There’s the potential to associate this freedom with some impactful, positive messaging. Emphasize that users are in control of their data: they can enable or disable tracking whenever they choose.
This is an opportunity to build trust between app and user. It’s also potentially a motivating factor for users to opt-in with the knowledge that they can change their mind at any time. Make sure this control is clearly communicated in your post-ATT reminder.
4. When to show the ATT prompt
You have control over when to show the ATT prompt (or if to show it at all) – and your decision can have a massive impact on opt-in rates.
After a year of ATT implementation, we found that most apps have had the highest opt-in rates upon first launch. Especially so when shown after a series of app pop-ups in a sequence. Further, there is a 30% drop in opt-ins when shown two hours later.
On the flip side, Food & Drink apps saw higher opt-in rates after 100 minutes, travel apps saw peaks between 30-90 minutes, health and fitness apps peaked at 30 minutes, and hardcore gaming peaked between 50-100 minutes.
This is the tradeoff apps face with regards to the timing of the ATT prompt. There’s no single solution for all apps, and lots of other factors might determine your timing strategy, such as the type of app and how it monetizes. An app that relies on ad revenue as its chief monetization strategy may be best served by showing the prompt prior to the first ad being displayed.

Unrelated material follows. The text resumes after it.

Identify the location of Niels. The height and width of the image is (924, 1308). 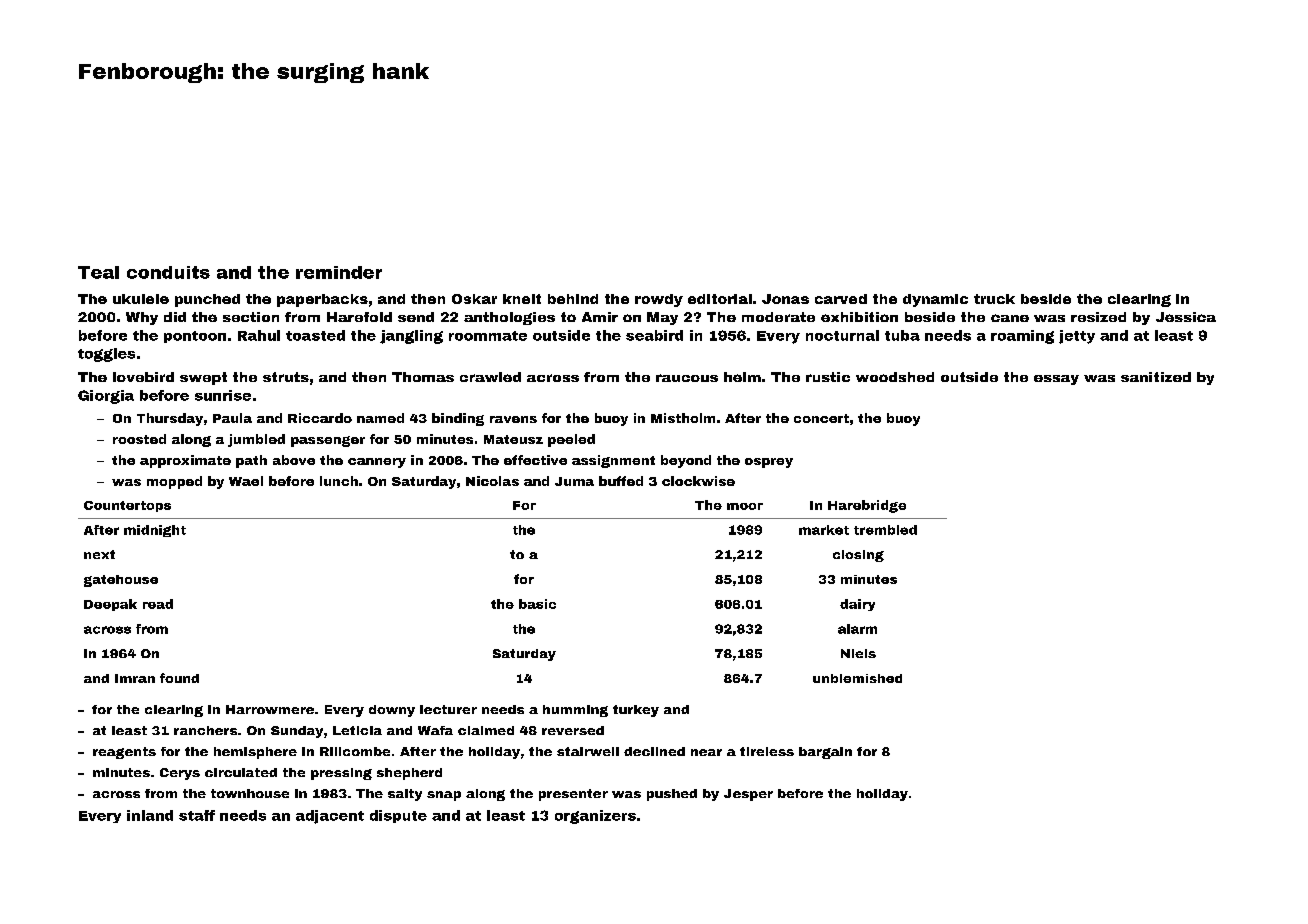
(858, 653).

On the other hand, a subscription-based app such as Netflix can show the prompt immediately after signup, as users are given a form of preparation in the actual signup process. For more detail, see our in-depth guide for when to show the ATT prompt.
5. Strong brand affinity leads to user trust
As mentioned above, trust is an important factor in ATT opt-in – just as it is in any brand-consumer relationship. Simply put, the more a user trusts your brand, the greater their willingness to opt-in and allow use of their data.
Driving brand affinity with an app isn’t easy, but with all of the recent shifts towards a more privacy-centric approach it has arguably never been more important. Trust and brand affinity unquestionably gives an advantage to established, well-known brands, for example developers with a stable of entertainment properties such as Activision Blizzard, or companies with a strong high street or ecommerce presence like Nike, Macy’s, and ASOS.
That doesn’t mean all is lost for newer apps or those with less presence. It just means that resources invested in branding campaigns will have an important role to play in gaining ATT opt-in. Consider developing your social presence, cross-promotion in other apps, email marketing, and paid marketing as ways to boost your brand affinity.
- Customize the ATT prompt purpose string with the dual goals of allaying any user privacy concerns while explaining the value of opting in. Adopt user-focussed language, be honest, transparent and to the point.
- A pre-ATT prompt can provide additional context for users – helping to boost user trust before they receive the ATT prompt itself. The pre-prompt is native to your app, meaning you can – and should – fully customize it to maximize engagement.
- Post-ATT reminders can encourage users who opted out to change their minds. Permission can be given or retracted in Settings at the user’s discretion – this is a positive message of user control, and should be positioned as such within your messaging.
- The timing of the prompt can have a huge impact on opt-in rates. While most apps find the highest opt-in rates when the ATT prompt is shown upon launch, it’s integral to test what works best for your app and audiences — which are unique to you. That said, bear in mind there’s a tradeoff to consider between early campaign optimization and app engagement.
- Brand trust has a bigger role to play than ever now that iOS 14 is here. Apps that command a strong affinity with their users are likely to see higher opt-in rates, purely because users will trust that their data is being used ethically and to their benefit.